» Work task:
With pictures omitted, copy exactly the lines from the one containing "Task: Open the" through the end of the records below.

» Exercise data:
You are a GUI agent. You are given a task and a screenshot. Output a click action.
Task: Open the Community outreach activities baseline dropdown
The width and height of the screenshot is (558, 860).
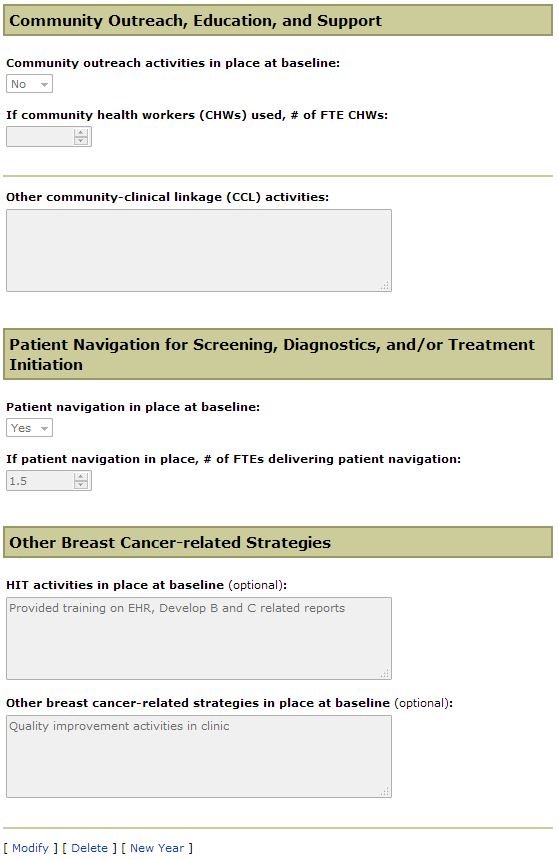coord(30,84)
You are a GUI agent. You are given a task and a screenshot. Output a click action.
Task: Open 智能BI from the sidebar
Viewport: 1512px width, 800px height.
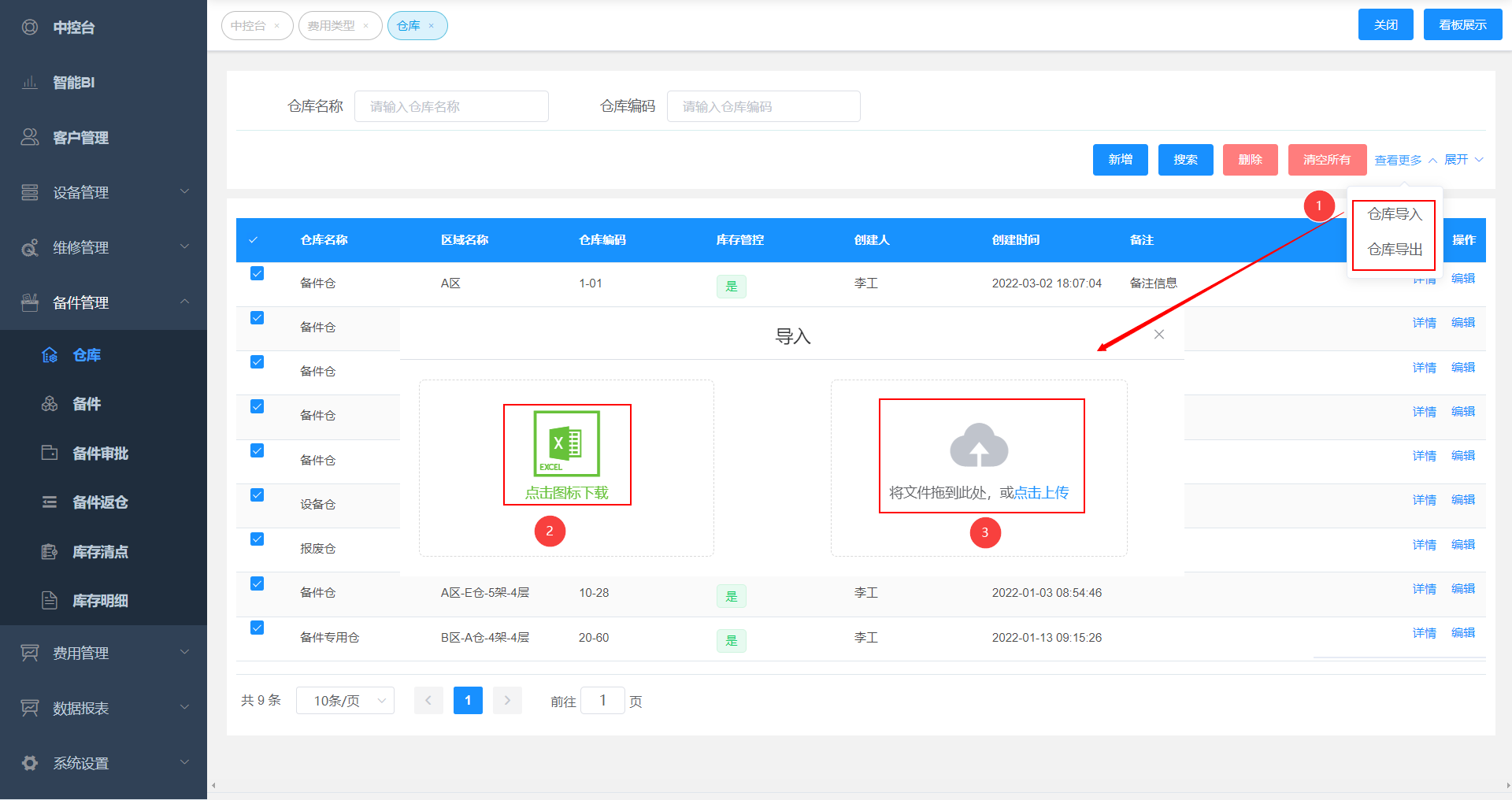click(x=73, y=83)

» Completed exercise:
Task: Open the Community outreach activities baseline dropdown
The width and height of the screenshot is (558, 860).
coord(30,84)
You are a GUI agent. You are given a task and a screenshot. Output a click action.
Task: Open 智能BI from the sidebar
Viewport: 1512px width, 800px height.
click(x=73, y=83)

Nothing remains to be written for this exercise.